A cold fear griped my heart, my trembling hands were already reaching for my bag. The eyes of everyone around me were focused on my every move.

“They need me to pick up the kid. There is some kind of emergency.” I said to the room around me. “I need to go.” To Keeley, I asked, “What exactly is wrong?”

But she was gone, and so was I. I was at the door when the first wails rose from the cubicles, then the cell phones began to ring in earnest. I was out the door before the shouts of terror and the grip of panic could reach me. I didn’t need mass hysteria to drag me into the depths of fear, I had my own worries.

Jumping into my car, slamming it into gear, I barley processed the fact that the parking lot was quickly filling with screeching zombies madly pulling at their hair and fumbling with keys to rows and rows of locked vehicles.

The streets only added to my frustrations, completely out of character for a mid-afternoon weekday, the roads were crowded with cars. I cursed loudly, banged the steering wheel frantically, but traffic remained deadlocked.

Angry and frightened beyond all rational thought, I snapped on the radio.

“No reports have been confirmed regarding the damage or loss of life associated with this heinous attack. The government has upgraded the nation’s alert status to RED, but is asking everyone to remain calm. City officials are working to limit additional loss of life, cooperation is mandatory. All off duty medical and law enforcement personnel are asked to check in with their places of employment for further instruction. All other citizens are asked to return to your homes and continue listening to KLRX for future updates.”

The soothing stains of an unidentified classical piece flowed through the car, but it could not reach me. A panic so strong it was nearly crippling grasped at my heart; my breath came in short shallow gasps. I was trapped. Locked in a coffin of glass and metal. My son was in a school full of strangers. We were all going to die, and the last thing we would ever feel would not be love, but a terrifying, all-encompassing kind of fear.

I think it is times like that which give us insight into who we really are. At that moment, I wanted to give up, the stress and the fear pulled at me so hard I wanted to sink below them, allow them to drag me down into the depths of deep safe unawareness. I wanted to allow the weight of the situation to break me- to crumble me into bits so that the terror and sorrow leaked out into the car, into the street, into the atmosphere.

I opened my mouth to let it all out, prepared for tears, and wracking sobs; instead, I screamed. Surprisingly, there was no surrender in the sound, no hopelessness- only a solid, very real, desire to fight- to survive.

A plan. While I was sitting motionless in the car, I needed to know what was going on, I needed a plan of action. I grabbed my bag, fisting through handfuls of old receipts and empty cough drop wrappers to the phone hidden in its depths.

Thanking God for modern technology- for the gift of the internet.

Pulling my home page, I was bombarded by images of our last days- quote the headlines. New York, San Francisco, Miami, video streaming across the web confirming every rumor we all feared- it was gone. Everything demolished.

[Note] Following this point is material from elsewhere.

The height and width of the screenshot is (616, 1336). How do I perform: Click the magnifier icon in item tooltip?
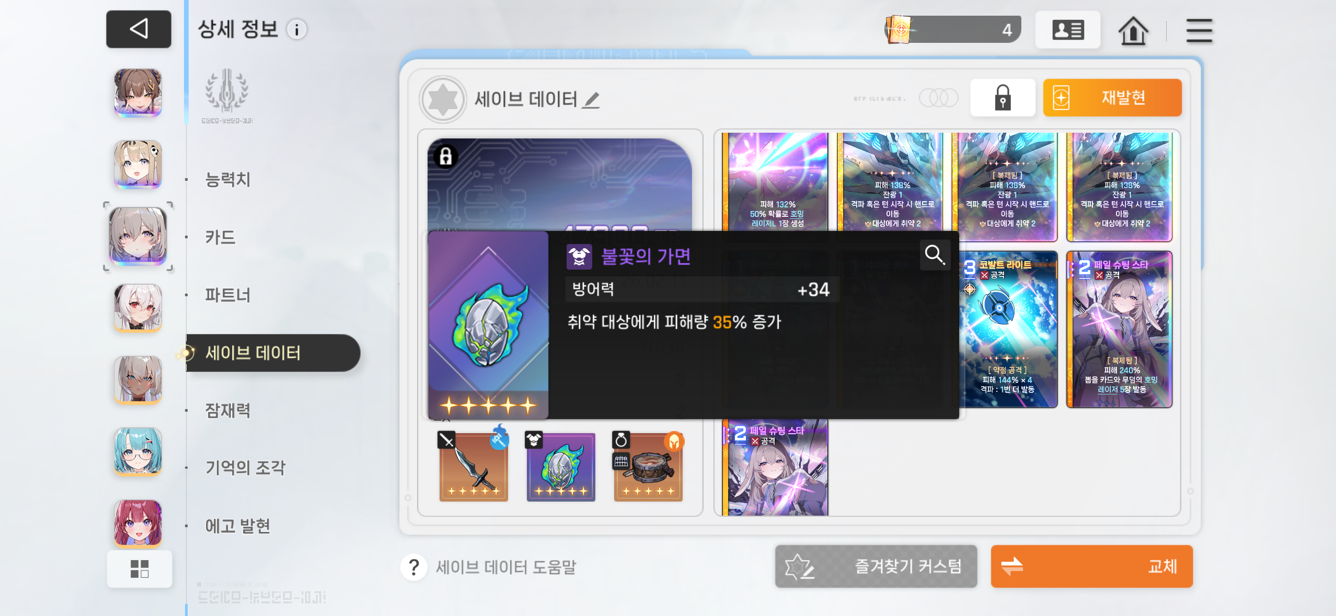(x=935, y=255)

Some sci-fi horror film come to life.

The accompanying subtext only added to the sense of the surreal. Words like nuclear holocaust, fallout, and death toll flashed before my eyes- daring me to deny the terror they insinuated.

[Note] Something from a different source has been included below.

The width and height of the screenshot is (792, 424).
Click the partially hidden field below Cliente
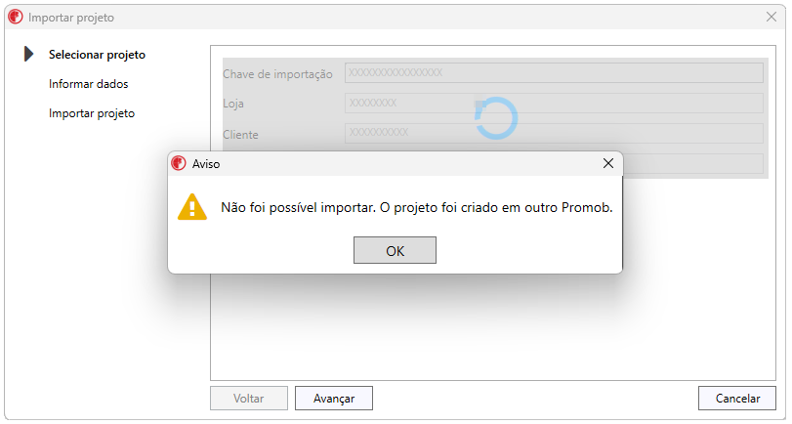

What was a nuclear holocaust? And how does such a thing come about? How does it happen? More importantly, how does it happen to US? To America? Who would dare?

Unthinkable.

Inconceivable.

And yet, it happened. WTF! And what happens now. The thoughts raced faster and faster. What happens now? Do we all die out? Do we become horribly malformed? Perish from radiation poisoning? Do we get superpowers? Become glow in the dark? What?

A quick Google search provides the answers, a whole downloadable book on what to do in case of nuclear attack. In a blink, I have information which may keep me and my family alive.

Behind me impatient, frantic horns honk. While I was lost in the flood of information, traffic had once again begun to crawl forward. And it was forward I was intent on going. Me and mine would not become casualties of this war we never chose to fight, some sad statistic to be clucked over by sympathetic foreign tongues. We would be survivors.